_Dataset entries_.
┄┄┄┄┄┄
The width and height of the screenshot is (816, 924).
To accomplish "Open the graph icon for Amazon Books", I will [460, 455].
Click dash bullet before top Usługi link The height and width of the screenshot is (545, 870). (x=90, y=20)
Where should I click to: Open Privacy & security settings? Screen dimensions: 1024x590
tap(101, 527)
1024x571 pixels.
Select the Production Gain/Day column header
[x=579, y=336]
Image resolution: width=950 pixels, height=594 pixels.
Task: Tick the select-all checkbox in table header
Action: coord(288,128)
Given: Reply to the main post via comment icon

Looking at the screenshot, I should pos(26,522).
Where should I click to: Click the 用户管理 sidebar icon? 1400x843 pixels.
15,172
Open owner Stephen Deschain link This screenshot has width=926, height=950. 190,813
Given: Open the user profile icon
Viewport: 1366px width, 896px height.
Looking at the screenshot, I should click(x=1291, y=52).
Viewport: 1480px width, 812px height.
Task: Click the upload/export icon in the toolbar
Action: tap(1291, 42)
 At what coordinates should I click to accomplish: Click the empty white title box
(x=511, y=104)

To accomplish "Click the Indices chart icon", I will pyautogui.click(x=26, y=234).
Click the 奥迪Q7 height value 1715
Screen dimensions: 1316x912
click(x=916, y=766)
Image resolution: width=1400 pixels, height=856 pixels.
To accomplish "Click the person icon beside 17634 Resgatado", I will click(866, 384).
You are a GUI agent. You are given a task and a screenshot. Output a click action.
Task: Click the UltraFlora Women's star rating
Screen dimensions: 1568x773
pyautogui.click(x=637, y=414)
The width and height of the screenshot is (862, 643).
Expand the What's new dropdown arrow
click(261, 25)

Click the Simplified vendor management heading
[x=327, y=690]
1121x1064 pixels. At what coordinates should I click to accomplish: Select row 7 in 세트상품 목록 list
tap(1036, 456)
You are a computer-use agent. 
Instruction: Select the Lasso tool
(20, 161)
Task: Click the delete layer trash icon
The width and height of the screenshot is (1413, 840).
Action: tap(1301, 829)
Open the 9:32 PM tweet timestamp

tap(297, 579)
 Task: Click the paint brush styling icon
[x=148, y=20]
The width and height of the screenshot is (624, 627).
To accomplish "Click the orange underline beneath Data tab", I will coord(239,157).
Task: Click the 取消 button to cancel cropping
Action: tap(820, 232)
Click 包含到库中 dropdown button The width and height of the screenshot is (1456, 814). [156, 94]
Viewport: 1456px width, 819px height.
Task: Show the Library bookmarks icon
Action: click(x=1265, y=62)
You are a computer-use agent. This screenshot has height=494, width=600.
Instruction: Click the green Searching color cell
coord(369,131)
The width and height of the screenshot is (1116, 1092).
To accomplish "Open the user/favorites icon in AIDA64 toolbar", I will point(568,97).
┄┄┄┄┄┄
_Task directions_. Please rewrite all of these items as a numbered list, leaving out the blank lines.

_Full output_.
1. The width and height of the screenshot is (816, 924).
2. To accomplish "Open the graph icon for Amazon Books", I will [460, 455].
3. Click dash bullet before top Usługi link The height and width of the screenshot is (545, 870). (x=90, y=20)
4. Where should I click to: Open Privacy & security settings? Screen dimensions: 1024x590
5. tap(101, 527)
6. 1024x571 pixels.
7. Select the Production Gain/Day column header
8. [x=579, y=336]
9. Image resolution: width=950 pixels, height=594 pixels.
10. Task: Tick the select-all checkbox in table header
11. Action: coord(288,128)
12. Given: Reply to the main post via comment icon
13. Looking at the screenshot, I should pos(26,522).
14. Where should I click to: Click the 用户管理 sidebar icon? 1400x843 pixels.
15. 15,172
16. Open owner Stephen Deschain link This screenshot has width=926, height=950. 190,813
17. Given: Open the user profile icon
18. Viewport: 1366px width, 896px height.
19. Looking at the screenshot, I should click(x=1291, y=52).
20. Viewport: 1480px width, 812px height.
21. Task: Click the upload/export icon in the toolbar
22. Action: tap(1291, 42)
23.  At what coordinates should I click to accomplish: Click the empty white title box
24. (x=511, y=104)
25. To accomplish "Click the Indices chart icon", I will pyautogui.click(x=26, y=234).
26. Click the 奥迪Q7 height value 1715
27. Screen dimensions: 1316x912
28. click(x=916, y=766)
29. Image resolution: width=1400 pixels, height=856 pixels.
30. To accomplish "Click the person icon beside 17634 Resgatado", I will click(866, 384).
31. You are a GUI agent. You are given a task and a screenshot. Output a click action.
32. Task: Click the UltraFlora Women's star rating
33. Screen dimensions: 1568x773
34. pyautogui.click(x=637, y=414)
35. The width and height of the screenshot is (862, 643).
36. Expand the What's new dropdown arrow
37. click(261, 25)
38. Click the Simplified vendor management heading
39. [x=327, y=690]
40. 1121x1064 pixels. At what coordinates should I click to accomplish: Select row 7 in 세트상품 목록 list
41. tap(1036, 456)
42. You are a computer-use agent. 
43. Instruction: Select the Lasso tool
44. (20, 161)
45. Task: Click the delete layer trash icon
46. The width and height of the screenshot is (1413, 840).
47. Action: tap(1301, 829)
48. Open the 9:32 PM tweet timestamp
49. tap(297, 579)
50.  Task: Click the paint brush styling icon
51. [x=148, y=20]
52. The width and height of the screenshot is (624, 627).
53. To accomplish "Click the orange underline beneath Data tab", I will coord(239,157).
54. Task: Click the 取消 button to cancel cropping
55. Action: tap(820, 232)
56. Click 包含到库中 dropdown button The width and height of the screenshot is (1456, 814). [156, 94]
57. Viewport: 1456px width, 819px height.
58. Task: Show the Library bookmarks icon
59. Action: click(x=1265, y=62)
60. You are a computer-use agent. This screenshot has height=494, width=600.
61. Instruction: Click the green Searching color cell
62. coord(369,131)
63. The width and height of the screenshot is (1116, 1092).
64. To accomplish "Open the user/favorites icon in AIDA64 toolbar", I will point(568,97).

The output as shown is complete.